Lissitzky's assessment of the skill of Chaim Segal is also very different in comparison with that given by Rachel Wischnitzer: "The treasury of forms used by the painter is inexhaustible. One sees how it all flowed from him, as from a cornucopia, and how the hand of the virtuoso never grew tired and never allowed itself to be outpaced by the speed of thought. On the back of the holy ark I discovered the first sketches in pencil of the outline of the entire painting, which served as the foundation of the later work in paint. This outline was sketched on the wall by a master with intense confidence, for whom the pencil is perfectly under the control of his will."

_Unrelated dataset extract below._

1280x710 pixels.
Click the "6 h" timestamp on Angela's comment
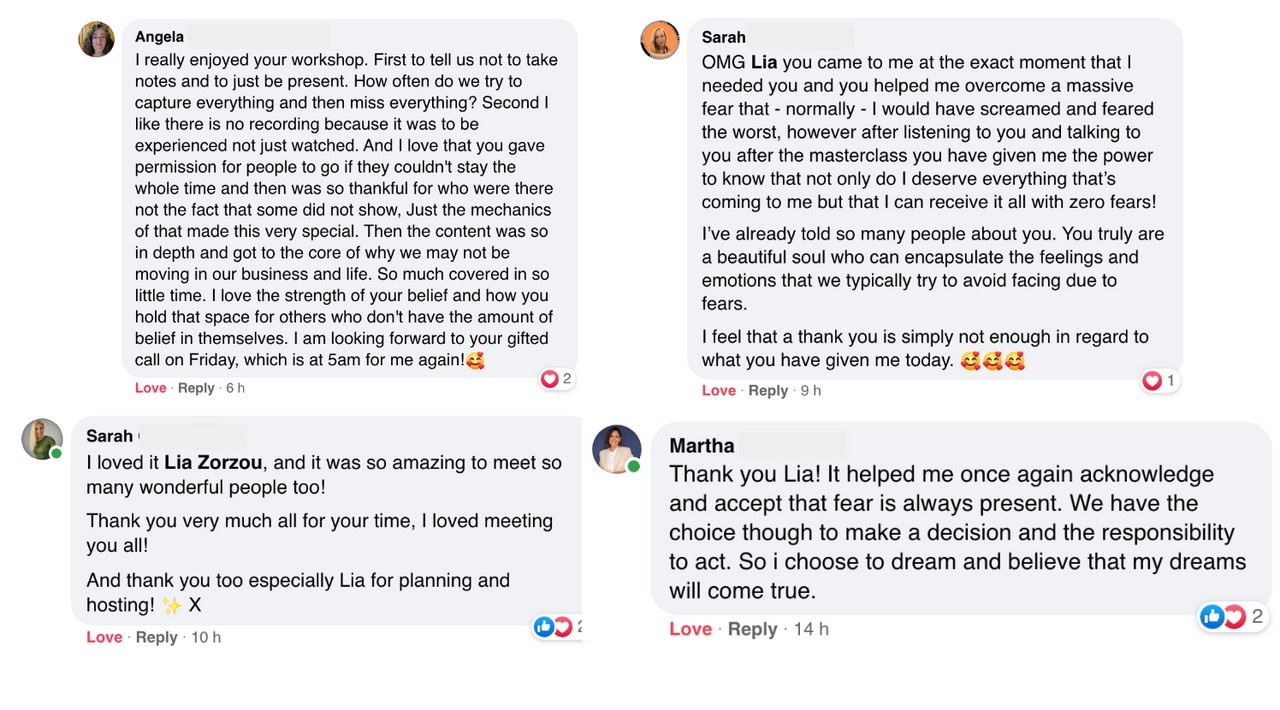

Further, about Chaim Segal, El Lissitzky mentions a common legend told about the old masters who created a kind of miracle: "People say that he painted three shuls. In Mogilev, Kopust, and in Dolhinov (others recall a different location for the latter). After he had finished, he fell from the scaffolding and died. Each shtetl tells the story about itself: the Mogilevers say he died in Mogilev, the Kapusters—in Kopust, the Dolhinevers—there. The last two shuls burned down. The Dolhinov burned long ago; my father used to say that he remembered a giant fresco in it of the burial of Jacob with a wagon, horses, the sons of Jacob, Egyptians, etc. Today we cannot compare. But the story is characteristic for our understanding of the artist. His work was so great that his continued life could only diminish him. Once his work was completed his soul had no more reason to be in his body."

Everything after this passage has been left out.